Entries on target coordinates
○ ○ ○ ○ ○ ○ ○

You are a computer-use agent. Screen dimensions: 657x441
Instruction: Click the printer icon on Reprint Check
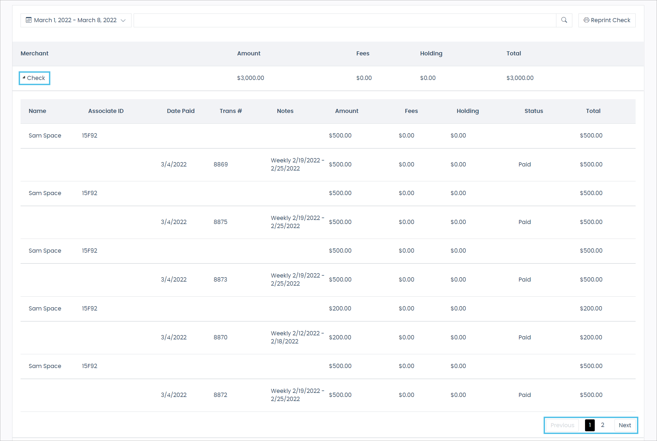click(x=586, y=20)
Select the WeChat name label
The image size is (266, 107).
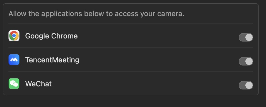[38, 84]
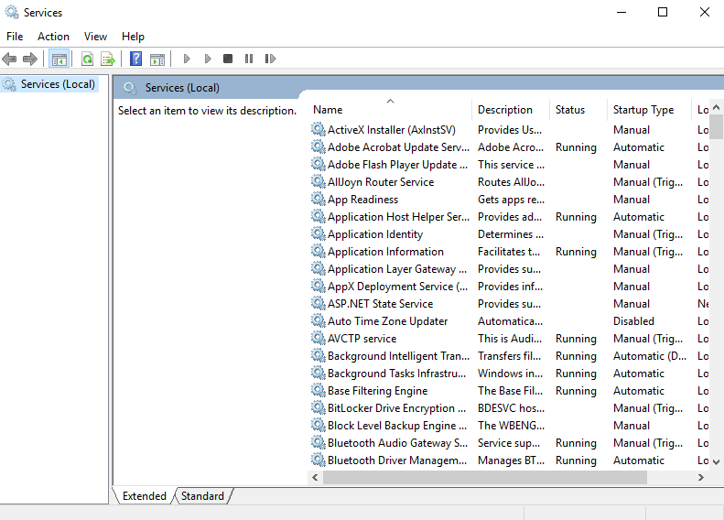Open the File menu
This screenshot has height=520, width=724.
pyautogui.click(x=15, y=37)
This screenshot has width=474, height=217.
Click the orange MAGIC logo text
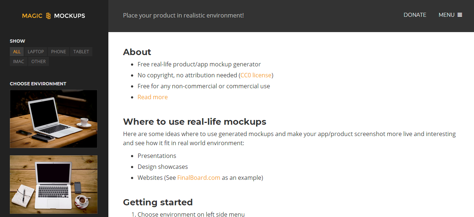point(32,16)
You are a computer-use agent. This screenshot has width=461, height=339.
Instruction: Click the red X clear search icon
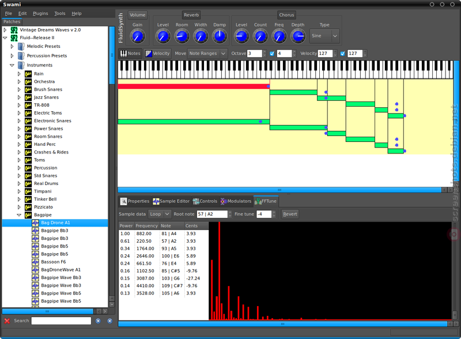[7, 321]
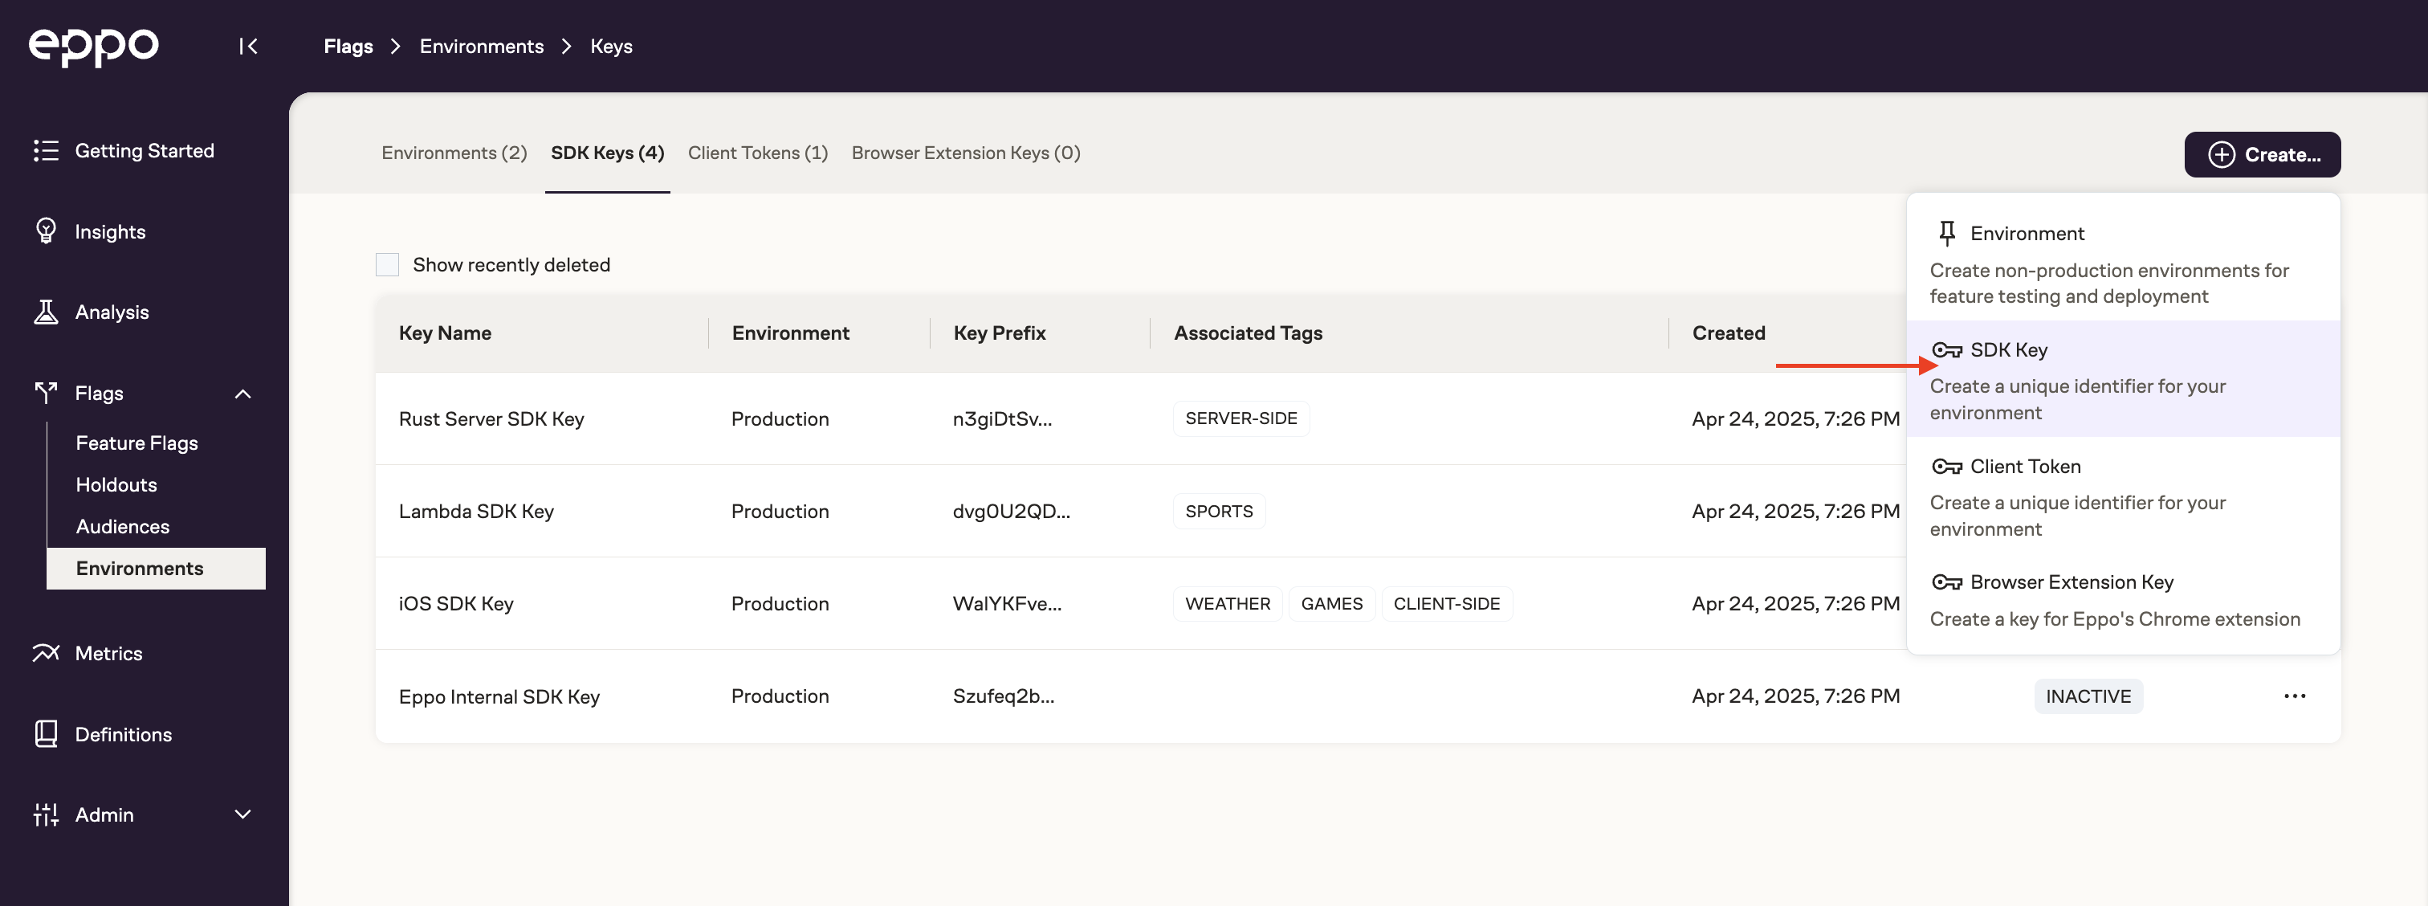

○ ○ ○ ○ ○ ○ ○

_Task to complete_. Express the data from the line containing "You are a computer-use agent. This" through the end of the data as a JSON list of strings, one string per line, skipping blank lines. Leave the pictures out of the answer.

_The response_.
[
  "You are a computer-use agent. This screenshot has width=461, height=339.",
  "Instruction: Click the red X clear search icon",
  "[7, 321]"
]